Using the records below, output the stretch that opens with the line containing "Instruction: Activate the 框选 box select tool" and closes with the line containing "Image resolution: width=1425", exactly and including both lines, with nothing more.

--------------------

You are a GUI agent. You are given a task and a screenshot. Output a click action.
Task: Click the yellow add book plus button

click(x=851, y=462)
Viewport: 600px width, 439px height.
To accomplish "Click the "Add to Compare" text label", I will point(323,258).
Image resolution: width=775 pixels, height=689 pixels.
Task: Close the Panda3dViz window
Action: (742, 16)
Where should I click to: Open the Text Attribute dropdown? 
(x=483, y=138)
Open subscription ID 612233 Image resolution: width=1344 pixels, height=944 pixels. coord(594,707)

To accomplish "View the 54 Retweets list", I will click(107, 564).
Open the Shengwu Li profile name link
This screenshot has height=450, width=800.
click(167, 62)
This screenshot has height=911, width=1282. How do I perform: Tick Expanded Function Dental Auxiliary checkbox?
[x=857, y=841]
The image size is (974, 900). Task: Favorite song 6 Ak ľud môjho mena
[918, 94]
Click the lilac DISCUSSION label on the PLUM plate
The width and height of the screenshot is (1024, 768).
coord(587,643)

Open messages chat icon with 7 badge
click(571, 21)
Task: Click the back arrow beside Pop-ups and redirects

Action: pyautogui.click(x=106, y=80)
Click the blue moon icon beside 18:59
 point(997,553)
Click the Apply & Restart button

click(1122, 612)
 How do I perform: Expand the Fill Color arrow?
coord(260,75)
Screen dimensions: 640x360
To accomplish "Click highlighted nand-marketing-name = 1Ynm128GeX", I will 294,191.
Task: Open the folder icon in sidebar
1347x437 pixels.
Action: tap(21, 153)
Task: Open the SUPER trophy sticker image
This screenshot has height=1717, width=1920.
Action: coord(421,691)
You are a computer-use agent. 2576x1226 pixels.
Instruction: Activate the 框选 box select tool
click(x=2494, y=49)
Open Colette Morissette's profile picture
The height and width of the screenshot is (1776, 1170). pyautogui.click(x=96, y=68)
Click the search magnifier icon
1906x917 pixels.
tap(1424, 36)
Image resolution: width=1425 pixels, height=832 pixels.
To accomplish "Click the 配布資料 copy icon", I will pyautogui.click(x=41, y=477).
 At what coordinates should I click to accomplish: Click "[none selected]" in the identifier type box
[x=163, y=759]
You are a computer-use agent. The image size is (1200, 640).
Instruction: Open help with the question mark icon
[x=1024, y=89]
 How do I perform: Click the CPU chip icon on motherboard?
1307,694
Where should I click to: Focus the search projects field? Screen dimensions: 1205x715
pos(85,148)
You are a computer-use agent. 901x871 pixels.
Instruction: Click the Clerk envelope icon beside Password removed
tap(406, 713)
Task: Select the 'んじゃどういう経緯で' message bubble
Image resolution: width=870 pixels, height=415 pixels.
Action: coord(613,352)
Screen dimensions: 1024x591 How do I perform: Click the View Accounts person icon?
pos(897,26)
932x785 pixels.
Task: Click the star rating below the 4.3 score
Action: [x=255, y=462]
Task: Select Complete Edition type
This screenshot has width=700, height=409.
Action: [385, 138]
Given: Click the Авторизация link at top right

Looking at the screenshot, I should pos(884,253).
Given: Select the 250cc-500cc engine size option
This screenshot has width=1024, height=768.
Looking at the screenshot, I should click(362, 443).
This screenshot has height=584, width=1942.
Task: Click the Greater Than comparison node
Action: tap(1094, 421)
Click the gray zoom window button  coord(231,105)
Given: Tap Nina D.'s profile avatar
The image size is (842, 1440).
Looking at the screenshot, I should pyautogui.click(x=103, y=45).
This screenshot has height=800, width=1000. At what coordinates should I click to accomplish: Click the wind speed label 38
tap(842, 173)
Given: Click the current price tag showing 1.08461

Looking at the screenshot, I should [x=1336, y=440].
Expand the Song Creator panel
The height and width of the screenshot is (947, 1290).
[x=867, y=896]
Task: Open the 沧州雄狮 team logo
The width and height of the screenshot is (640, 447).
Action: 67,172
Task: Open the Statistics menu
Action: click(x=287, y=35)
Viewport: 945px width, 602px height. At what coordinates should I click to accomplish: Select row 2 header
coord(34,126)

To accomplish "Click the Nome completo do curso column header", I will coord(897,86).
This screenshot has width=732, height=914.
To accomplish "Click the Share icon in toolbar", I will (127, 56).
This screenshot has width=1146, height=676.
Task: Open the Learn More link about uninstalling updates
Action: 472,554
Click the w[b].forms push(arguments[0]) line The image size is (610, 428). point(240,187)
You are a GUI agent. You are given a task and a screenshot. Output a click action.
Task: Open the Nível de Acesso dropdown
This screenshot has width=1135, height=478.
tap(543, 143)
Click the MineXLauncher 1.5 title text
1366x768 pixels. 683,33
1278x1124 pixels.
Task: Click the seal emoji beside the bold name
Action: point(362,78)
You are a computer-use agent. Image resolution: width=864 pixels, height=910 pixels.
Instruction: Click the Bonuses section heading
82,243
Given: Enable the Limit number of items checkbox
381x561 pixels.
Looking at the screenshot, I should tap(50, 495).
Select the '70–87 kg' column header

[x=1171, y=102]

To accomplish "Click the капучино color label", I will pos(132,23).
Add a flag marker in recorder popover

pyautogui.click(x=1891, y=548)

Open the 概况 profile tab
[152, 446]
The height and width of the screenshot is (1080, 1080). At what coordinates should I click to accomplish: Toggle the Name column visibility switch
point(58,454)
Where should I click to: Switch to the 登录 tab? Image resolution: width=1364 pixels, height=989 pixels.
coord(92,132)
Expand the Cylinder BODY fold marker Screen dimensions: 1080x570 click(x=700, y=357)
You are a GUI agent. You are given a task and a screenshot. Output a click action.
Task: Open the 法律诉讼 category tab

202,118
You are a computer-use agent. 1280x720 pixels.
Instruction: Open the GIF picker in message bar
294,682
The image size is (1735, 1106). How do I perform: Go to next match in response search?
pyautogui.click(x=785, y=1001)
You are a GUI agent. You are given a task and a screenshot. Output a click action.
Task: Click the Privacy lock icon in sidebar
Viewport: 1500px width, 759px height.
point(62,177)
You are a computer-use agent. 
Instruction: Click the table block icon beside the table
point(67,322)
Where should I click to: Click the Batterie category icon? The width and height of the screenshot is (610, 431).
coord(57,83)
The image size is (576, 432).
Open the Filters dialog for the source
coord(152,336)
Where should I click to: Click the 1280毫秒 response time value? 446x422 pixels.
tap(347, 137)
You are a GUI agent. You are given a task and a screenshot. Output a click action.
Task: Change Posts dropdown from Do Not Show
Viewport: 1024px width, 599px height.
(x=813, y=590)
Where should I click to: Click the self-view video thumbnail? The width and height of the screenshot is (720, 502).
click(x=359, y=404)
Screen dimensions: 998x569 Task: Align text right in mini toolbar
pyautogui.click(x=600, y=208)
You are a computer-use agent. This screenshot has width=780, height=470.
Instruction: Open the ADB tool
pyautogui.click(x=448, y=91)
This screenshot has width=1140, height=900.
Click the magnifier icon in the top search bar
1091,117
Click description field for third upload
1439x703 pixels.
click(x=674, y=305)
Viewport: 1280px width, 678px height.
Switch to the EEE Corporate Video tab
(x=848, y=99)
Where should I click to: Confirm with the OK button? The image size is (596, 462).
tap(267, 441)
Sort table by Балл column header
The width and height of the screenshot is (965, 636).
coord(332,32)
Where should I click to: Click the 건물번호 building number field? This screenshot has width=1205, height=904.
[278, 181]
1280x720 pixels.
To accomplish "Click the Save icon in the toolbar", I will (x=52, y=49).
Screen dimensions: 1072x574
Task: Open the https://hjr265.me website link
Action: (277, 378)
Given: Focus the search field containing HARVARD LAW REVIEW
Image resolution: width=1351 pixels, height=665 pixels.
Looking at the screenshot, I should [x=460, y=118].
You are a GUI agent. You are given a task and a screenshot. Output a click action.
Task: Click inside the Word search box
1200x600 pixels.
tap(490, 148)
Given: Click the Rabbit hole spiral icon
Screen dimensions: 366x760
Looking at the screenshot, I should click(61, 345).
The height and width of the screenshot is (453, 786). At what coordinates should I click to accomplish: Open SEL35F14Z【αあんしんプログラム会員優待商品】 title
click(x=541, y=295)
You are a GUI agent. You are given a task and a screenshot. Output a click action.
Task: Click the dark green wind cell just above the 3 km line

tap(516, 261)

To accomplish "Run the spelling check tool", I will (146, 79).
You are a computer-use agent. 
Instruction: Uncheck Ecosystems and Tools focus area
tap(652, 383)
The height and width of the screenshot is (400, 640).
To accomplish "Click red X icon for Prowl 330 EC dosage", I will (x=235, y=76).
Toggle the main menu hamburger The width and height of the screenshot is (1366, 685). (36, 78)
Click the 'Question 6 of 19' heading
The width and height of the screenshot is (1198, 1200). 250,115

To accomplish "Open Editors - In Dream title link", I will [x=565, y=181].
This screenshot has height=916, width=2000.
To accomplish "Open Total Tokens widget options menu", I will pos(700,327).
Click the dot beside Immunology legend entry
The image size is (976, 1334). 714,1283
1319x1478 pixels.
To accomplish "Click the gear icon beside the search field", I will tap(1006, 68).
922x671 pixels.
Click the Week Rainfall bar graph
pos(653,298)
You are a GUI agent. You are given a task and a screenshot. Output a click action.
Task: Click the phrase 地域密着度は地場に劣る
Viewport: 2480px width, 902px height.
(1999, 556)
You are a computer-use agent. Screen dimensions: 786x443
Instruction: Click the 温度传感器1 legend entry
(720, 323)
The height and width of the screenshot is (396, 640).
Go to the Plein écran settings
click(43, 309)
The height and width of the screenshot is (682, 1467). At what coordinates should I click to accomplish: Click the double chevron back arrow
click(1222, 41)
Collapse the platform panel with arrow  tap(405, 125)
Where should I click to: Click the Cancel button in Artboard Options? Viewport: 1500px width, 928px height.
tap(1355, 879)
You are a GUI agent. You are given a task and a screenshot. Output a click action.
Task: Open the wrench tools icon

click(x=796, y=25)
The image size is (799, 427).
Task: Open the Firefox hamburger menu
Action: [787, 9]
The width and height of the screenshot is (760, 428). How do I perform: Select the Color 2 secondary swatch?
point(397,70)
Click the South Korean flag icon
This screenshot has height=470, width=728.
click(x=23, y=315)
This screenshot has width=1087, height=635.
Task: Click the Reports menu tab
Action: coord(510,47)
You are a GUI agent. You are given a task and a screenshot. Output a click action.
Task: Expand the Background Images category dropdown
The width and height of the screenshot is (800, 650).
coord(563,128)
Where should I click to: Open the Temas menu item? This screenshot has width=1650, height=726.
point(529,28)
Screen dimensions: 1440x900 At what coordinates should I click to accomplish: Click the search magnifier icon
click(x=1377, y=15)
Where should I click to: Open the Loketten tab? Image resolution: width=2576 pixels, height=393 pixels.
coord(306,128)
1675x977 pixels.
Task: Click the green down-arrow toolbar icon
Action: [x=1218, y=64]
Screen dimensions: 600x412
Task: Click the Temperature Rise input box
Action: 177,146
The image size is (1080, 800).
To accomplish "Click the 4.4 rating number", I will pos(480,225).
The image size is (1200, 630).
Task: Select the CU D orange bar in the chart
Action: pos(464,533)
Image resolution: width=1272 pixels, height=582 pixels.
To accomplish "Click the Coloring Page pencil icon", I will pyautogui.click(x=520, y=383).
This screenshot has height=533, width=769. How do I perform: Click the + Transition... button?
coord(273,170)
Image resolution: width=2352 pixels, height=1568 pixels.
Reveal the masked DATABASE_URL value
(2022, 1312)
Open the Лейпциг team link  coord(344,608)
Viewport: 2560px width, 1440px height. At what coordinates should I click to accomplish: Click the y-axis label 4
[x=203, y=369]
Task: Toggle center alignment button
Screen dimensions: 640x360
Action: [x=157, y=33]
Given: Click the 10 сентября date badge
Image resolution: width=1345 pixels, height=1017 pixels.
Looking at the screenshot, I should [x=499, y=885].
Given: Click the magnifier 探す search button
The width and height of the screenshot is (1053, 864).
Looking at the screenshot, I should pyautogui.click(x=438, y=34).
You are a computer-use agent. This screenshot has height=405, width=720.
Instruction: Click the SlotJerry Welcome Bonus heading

--------------------

_Expected output_:
Instruction: Activate the 框选 box select tool
click(x=2494, y=49)
Open Colette Morissette's profile picture
The height and width of the screenshot is (1776, 1170). pyautogui.click(x=96, y=68)
Click the search magnifier icon
1906x917 pixels.
tap(1424, 36)
Image resolution: width=1425 pixels, height=832 pixels.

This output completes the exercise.